OpenWGA 7.7 - TMLScript reference

WGA » WGA.Html
Method :

parse(htmlText)

On object WGA.Html
Usage Parses HTML text and returns it as DOM document object
Description The returned object is of type "org.dom4j.Document", which is the DOM document object of the Dom4J which is the preferred XML parser in OpenWGA. See the  API documentation for available operations on it.

The input HTML does neither need to be XHTML nor really wellformed as NekoHTML is quite tolerant against common HTML errors and returns a corrected DOM. 

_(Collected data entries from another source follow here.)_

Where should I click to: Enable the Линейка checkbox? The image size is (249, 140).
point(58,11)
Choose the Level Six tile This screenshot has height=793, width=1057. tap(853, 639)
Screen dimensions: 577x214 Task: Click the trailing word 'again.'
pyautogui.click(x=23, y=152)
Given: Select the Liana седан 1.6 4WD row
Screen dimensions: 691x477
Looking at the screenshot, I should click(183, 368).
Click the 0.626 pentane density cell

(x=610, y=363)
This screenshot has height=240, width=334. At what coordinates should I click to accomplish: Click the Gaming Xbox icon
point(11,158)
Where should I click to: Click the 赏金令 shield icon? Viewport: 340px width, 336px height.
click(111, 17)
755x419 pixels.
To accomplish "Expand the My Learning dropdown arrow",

Parameters htmlText (String):
HTML code to be parsed
Return value Java object of type org.dom4j.Document
Allowed in script types
  • WebTML pages and normal WebTML actions
  • Master actions
  • TMLScript tasks in jobs
  • Content type events
    portletevent
Examples Parsing a very simple HTML document:

var dom = WGA.Html.parse("<html><head><title>The page</title></head><body><h2>The contents</h2> This is the contents</body></html>");



Retrieving the text-only contents of the body tag. Note that we use the uppercase name "BODY" although the tag was written lowercase in the source:

var theBody = dom.selectSingleNode("//BODY").getText();


The result of this is "This is the contents". The text content of the tag <h2> is not contained as it is contained on a deeper tag level.

Put out the body tag and all its contents as XML:

var theBody = dom.selectSingleNode("//BODY").asXML();


Result:

<BODY><H2>The contents</H2> This is the contents</BODY>